§ **Fragment dokumentu**
+++++
Czesc Najdroższe.
Mam nadzieję, że u Was dziś lepiej z motywacją. Bo u mnie slabiutko. W zasadzie w ogóle dziś nie posprzątalam, nie zrobiłam prania. Trochę kuchnię ogarnelam, ale też raczej podstawowe sprawy. Miałam dziś nerwy jakieś, poplakalam się. Potem usnela wraz z córcią i spalam 2 h w dzien co raczej rzadko mi się zdarza. To może być już zespół napięcia przed X.
Bo zachowuję się naprawdę dziwnie :-)
Na szczęście starczyło mi siły na trzymanie się diety i jadlam na 100% a jadlam tak :
Ś: kajzerka z wedlinka i pomidorem
II ś: duszony ananas z jabłkiem
O: Burger z indyka z cebula pomidorem sosem czosnkowym, gotowane brokuły i szkła soku pomidorowego (mój numer 1) smakuje oblednie
P: jogurt z owocami leśnymi
K: dwa razowe z łosiem
Także chociaż tyle się dziś udało.
Dobranoc, może jutro będzie lepszy dzień.
Dobrej noc.
+++++
§ **Wiersze danych**

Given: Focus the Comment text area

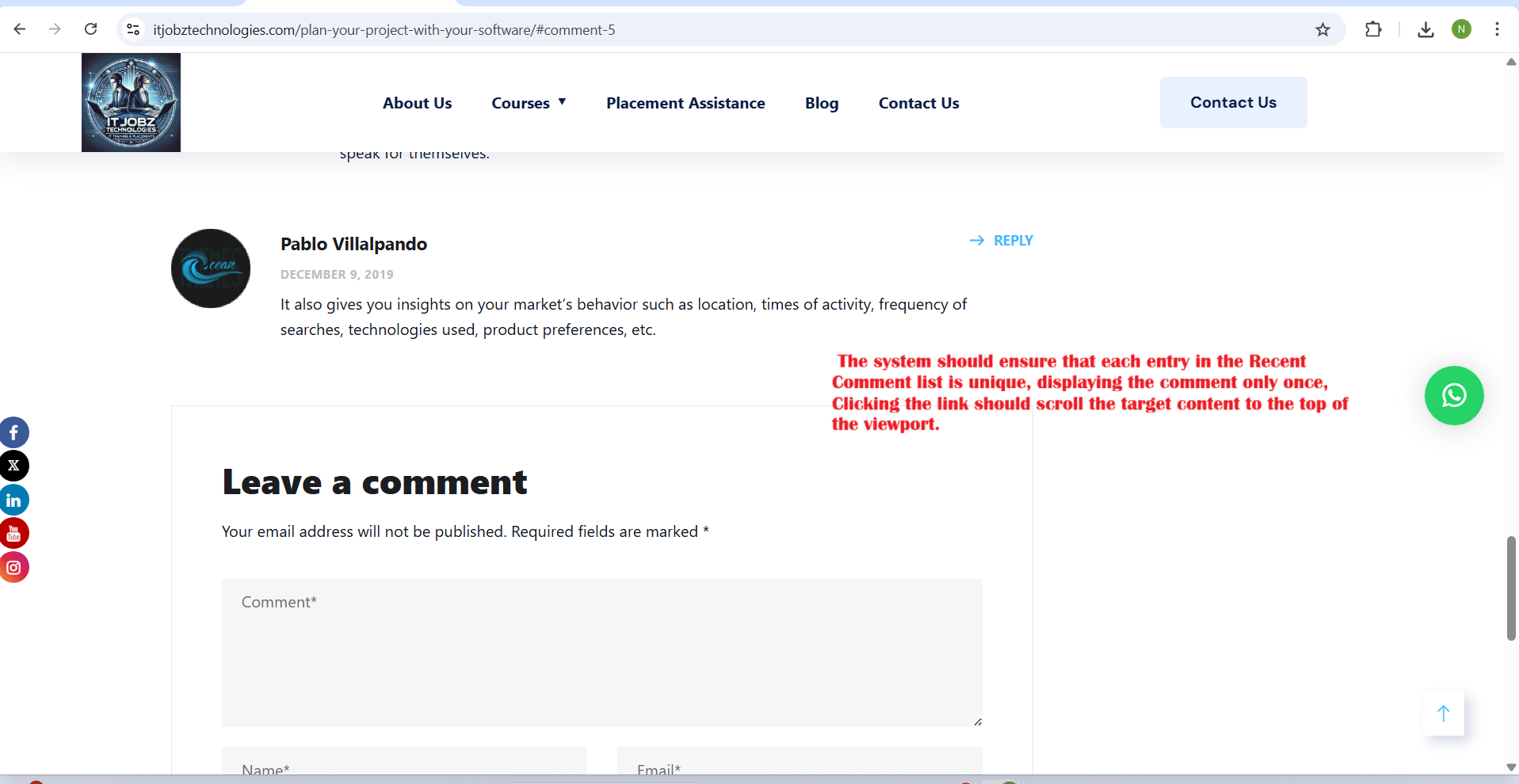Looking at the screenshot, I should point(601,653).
+++++
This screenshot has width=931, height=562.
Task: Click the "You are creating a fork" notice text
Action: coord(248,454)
+++++
§ **Do zrobienia**
1. Jak długo trwał dzienny sen opisany we wpisie o diecie?
2. Przedłuż wpis o diecie, pisząc dalej od jego ostatniego zdania.
Dane nie mają tu żadnego znaczenia.

§ **Odpowiedzi**
1. Trwał 2 godziny.

2.
patih
25 lutego 2016, 09:14bywaja i takie dni
emigako
24 lutego 2016, 08:56Na bank hormony przed @. Przyszło mi do głowy któregoś dnia, że chyba się przyzwyczaiłam do swoich huśtawek nastroju, ale... nie ;). Pogłaszcz się po duszy, otul wewnętrzną dobrocią a nawet poużalaj nad sobą. Teraz najbardziej potrzebujesz wsparcia od siebie. Poleń się, nie zmuszaj się do porządków. Minie :), i znowu będziesz miała siły na wszystko. Powodzenia :)
Agulla2015
24 lutego 2016, 23:19Staram się zachować spokój, ale trudno gdy hormony swoje grają. My kobiety dziwne mamy życie.
matyldaaaaaa
24 lutego 2016, 07:09też mam nie raz gorsze dni,jedzonko wyglada pysznie pozdrawiam
Agulla2015
24 lutego 2016, 23:22Raz energii aż nadto, raz kompletny deficyt optymizmu. Hormony nami rządzą :-).
Anulka_81
24 lutego 2016, 00:03Jadłaś pięknie, zdrowo:-) A dzień czasem bywa, taki buro-ponury... Miałam to wczoraj;-) Także jutro będzie u ciebie już dobrze- na pewno:-))) I dobrze że pospałaś z małą, tak czasem trzeba:-) buziaki
Agulla2015
24 lutego 2016, 23:23Dzięki za wsparcie. :-) już niech mi to minie :-)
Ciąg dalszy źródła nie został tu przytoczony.